NEW ORLEANS - The deal is all but done. Now it is time to sell it.
Days after they announced a multibillion-dollar settlement, BP PLC and a committee of plaintiffs’ attorneys are working out details of an agreement to resolve more than 100,000 claims spawned by the 2010 oil spill in the Gulf of Mexico.
They must persuade a federal judge that the settlement is fair and equitable, but the sales job does not end there.
Some attorneys who did not participate in the talks but represent thousands of plaintiffs question whether the court-supervised claims process offers a better bargain for their clients than the $20 billion compensation fund BP established in 2010. They can urge their clients not to participate in the settlement, though pursuing a claim separately could involve years of costly litigation.
Anthony Buzbee, a Houston attorney who represents about 12,000 clients with claims against BP, said he received a phone call Monday night from a Plaintiffs’ Steering Committee member who briefed him on some of the terms of the deal.
Buzbee had initially expressed doubt that the settlement could benefit his clients.
His tone had softened by Tuesday, however.
Buzbee said the committee member assured him the court settlement’s terms are much more generous than the Gulf Coast Claims Facility’s claims processing formula.
“I’m going to withhold judgment on it and wait and see what the final protocols are going to be,’’ Buzbee said.
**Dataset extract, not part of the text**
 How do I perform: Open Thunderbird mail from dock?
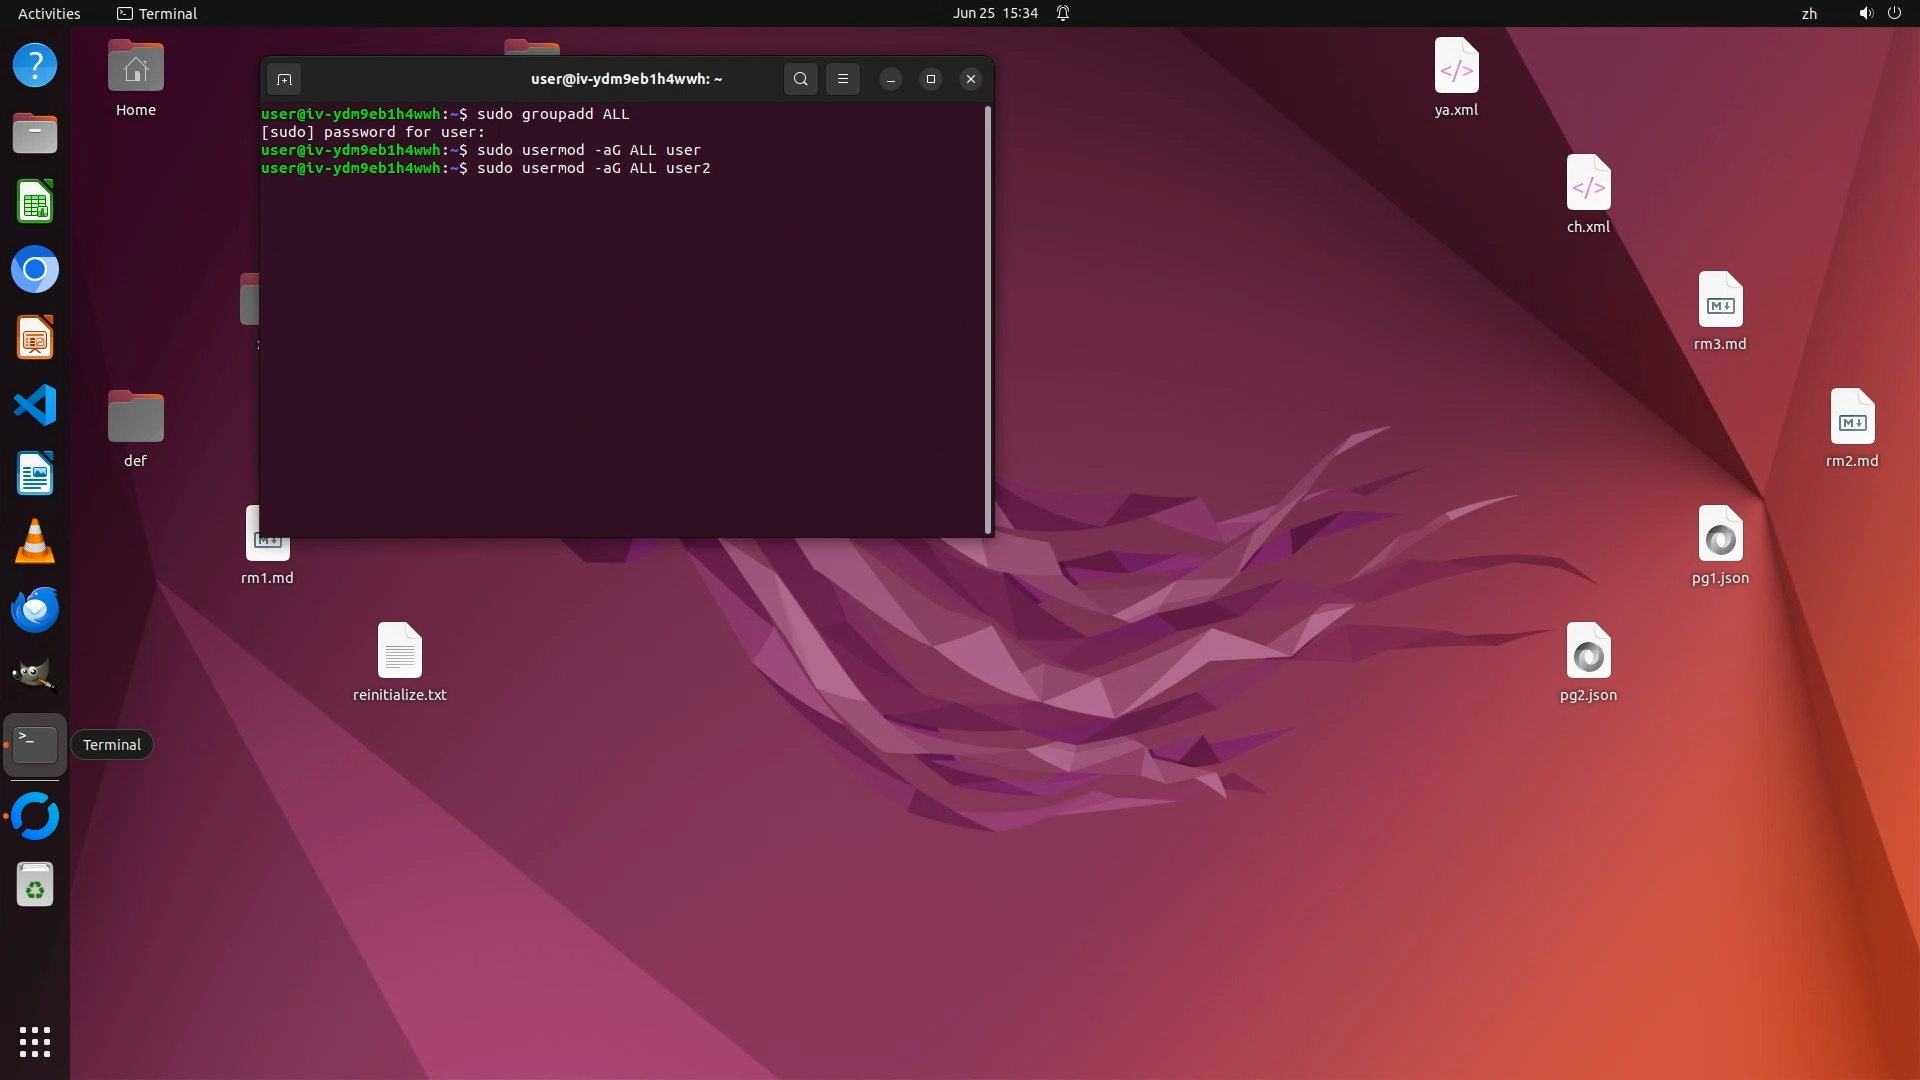[x=35, y=610]
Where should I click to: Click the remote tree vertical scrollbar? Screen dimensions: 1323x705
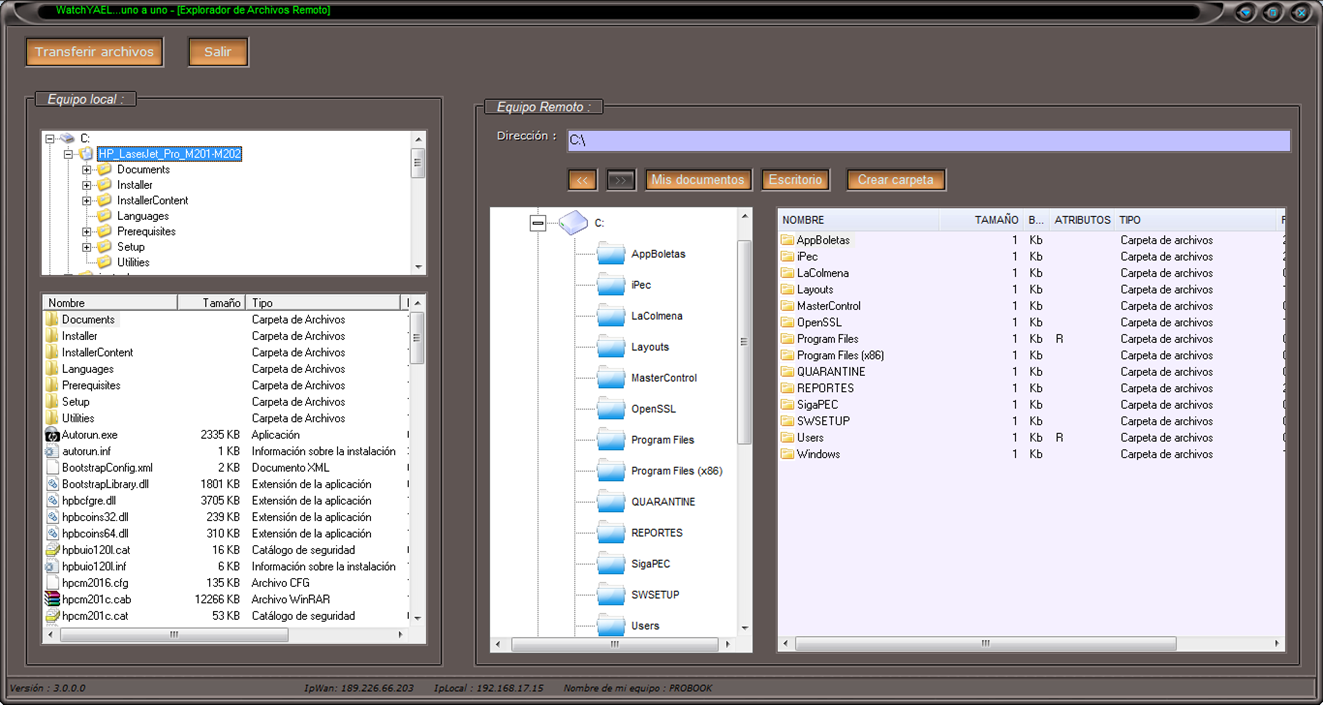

Daniel Becnel Jr., a Reserve, La., attorney who represents about 1,500 clients with claims against BP, said he does not need to read the fine print of the deal to know he will advise his clients to opt out of the settlement. One of Becnel’s concerns is that he says the settlement does not account for tens of thousands of people and businesses that have not filed claims yet.
“They’re starting to catch a lot of flak from a lot of people,’’ Becnel said. “How do you settle a case without knowing what the universe is of the entire client population?’’
Rig owner Transocean and cement contractor Halliburton also may challenge the deal in part because it seeks to assign certain claims BP has made against those companies to the steering committee.